(Data extract):
-------------------------

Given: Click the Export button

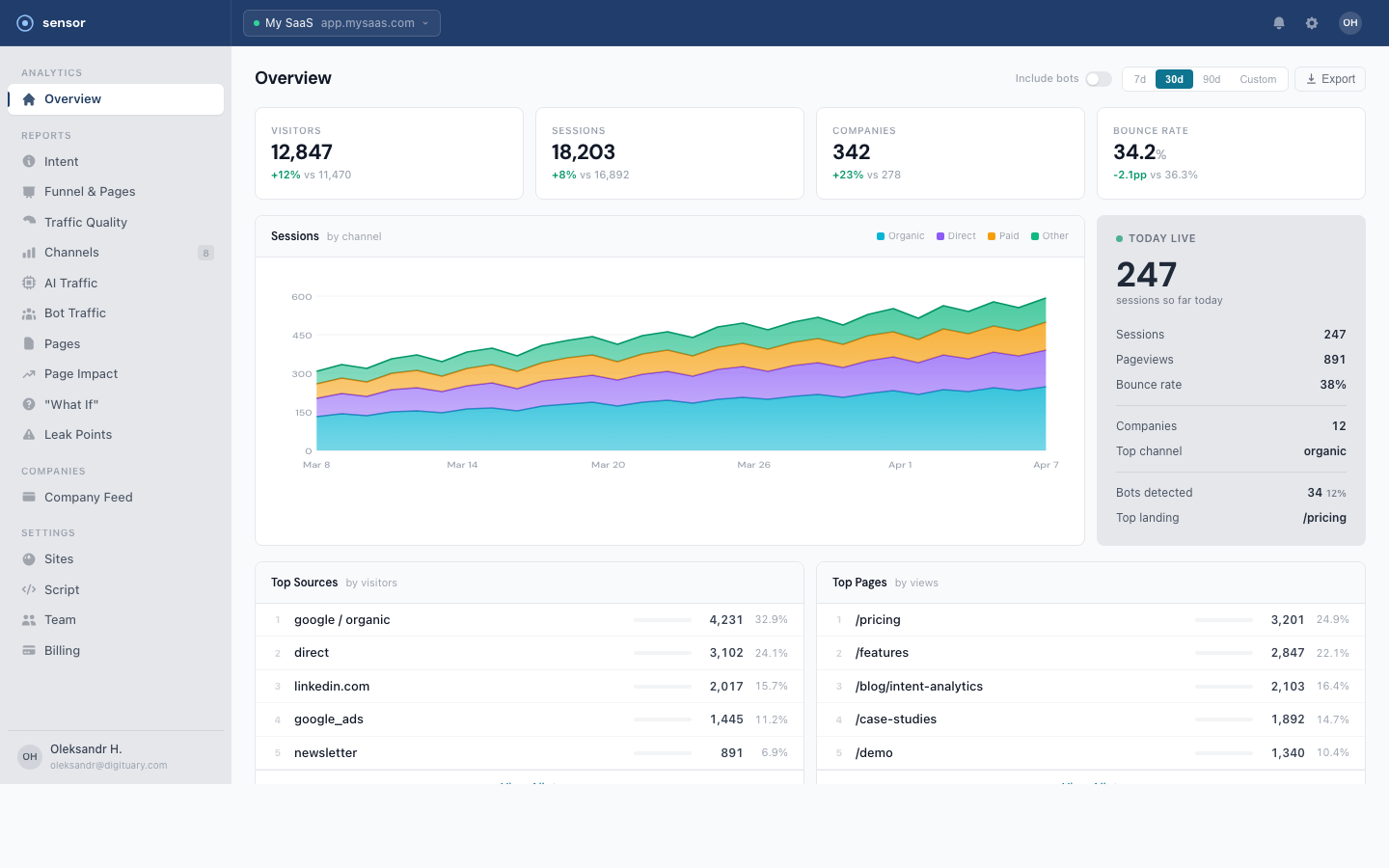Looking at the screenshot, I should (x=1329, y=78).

-------------------------

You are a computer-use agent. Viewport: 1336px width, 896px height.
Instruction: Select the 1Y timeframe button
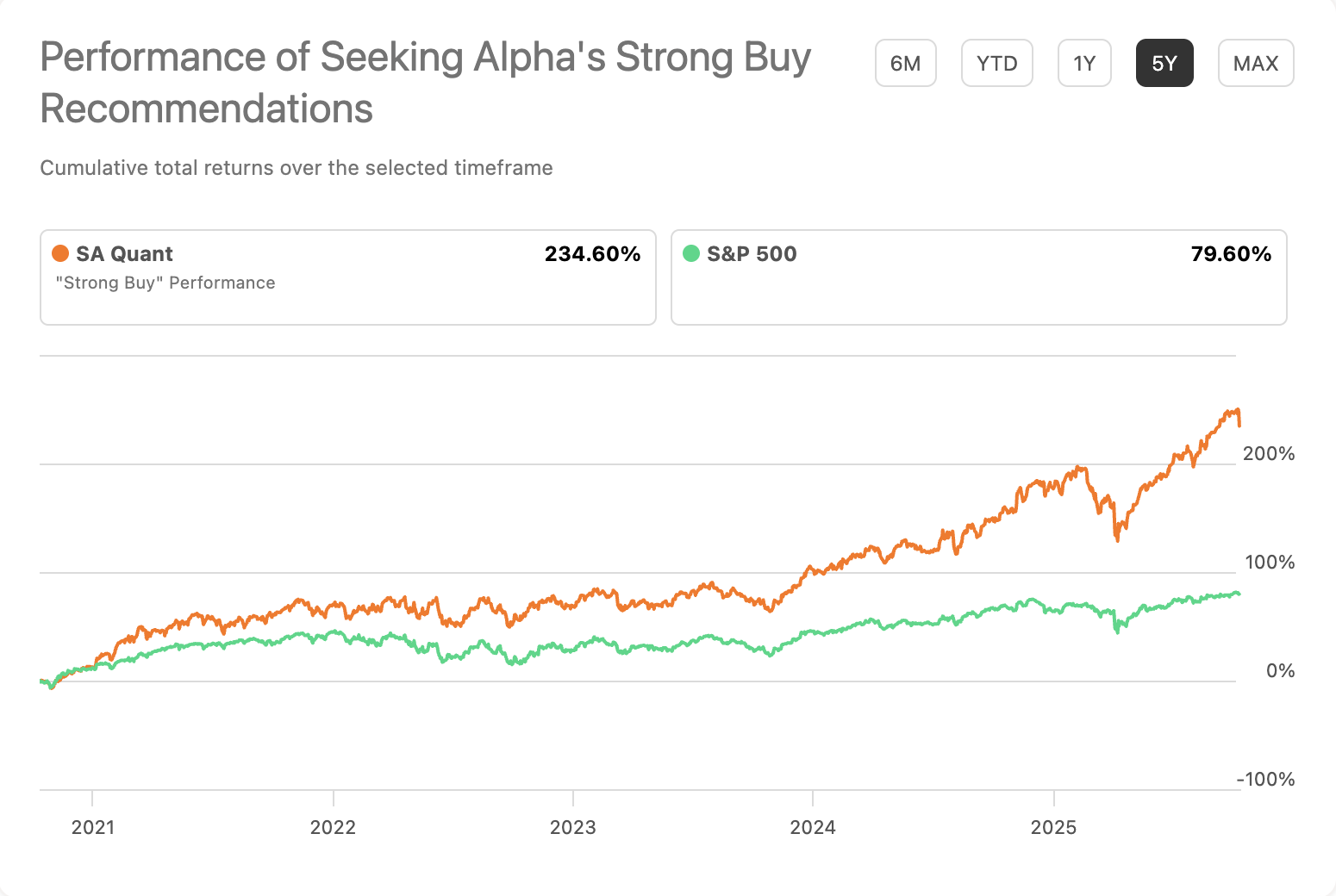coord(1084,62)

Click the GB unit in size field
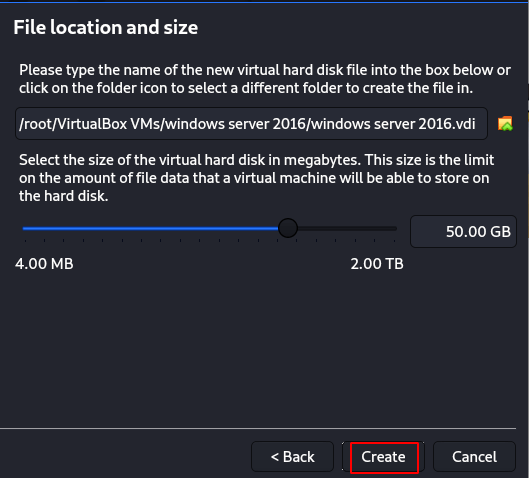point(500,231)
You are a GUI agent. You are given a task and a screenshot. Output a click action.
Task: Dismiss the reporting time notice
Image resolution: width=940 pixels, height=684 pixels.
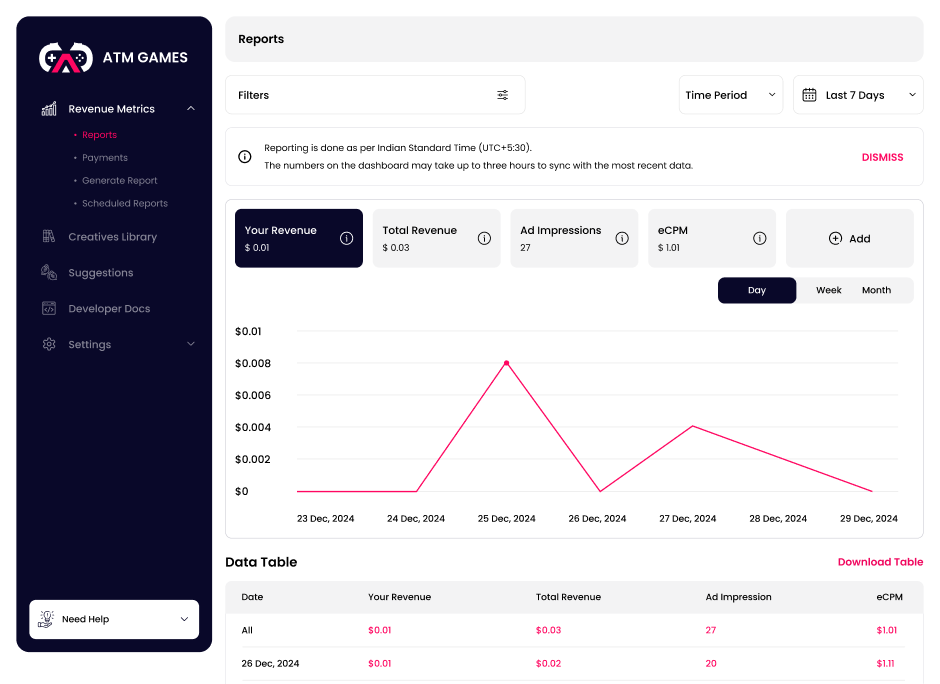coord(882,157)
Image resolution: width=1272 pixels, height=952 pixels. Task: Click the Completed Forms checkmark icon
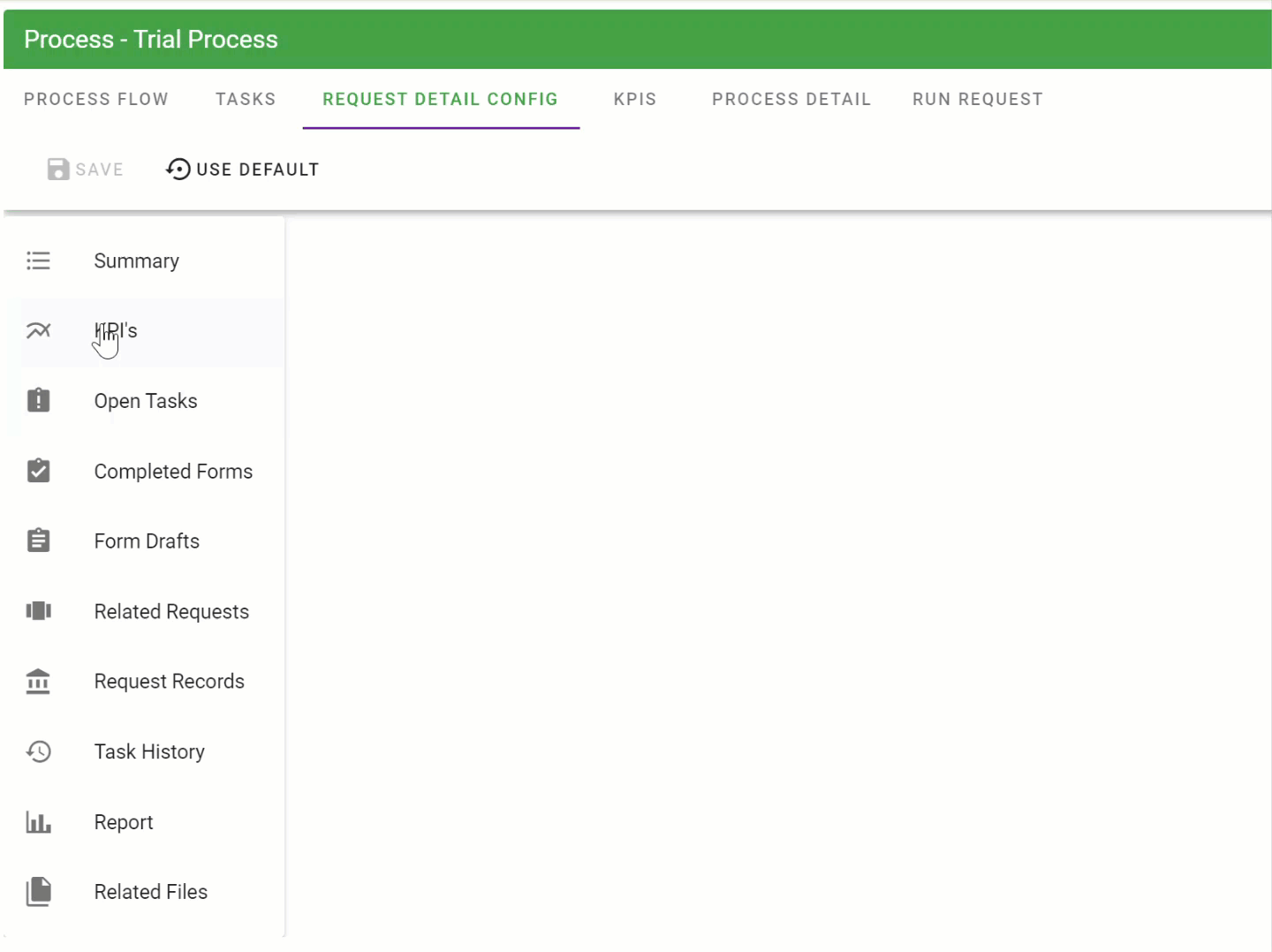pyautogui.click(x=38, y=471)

-------------------------

Your task is to copy each line from the material above that includes the word "agent".

(Response to this task):
You are a computer-use agent. Viewport: 1336px width, 896px height.
You are a GUI agent. You are given a task and a screenshot. Output a click action.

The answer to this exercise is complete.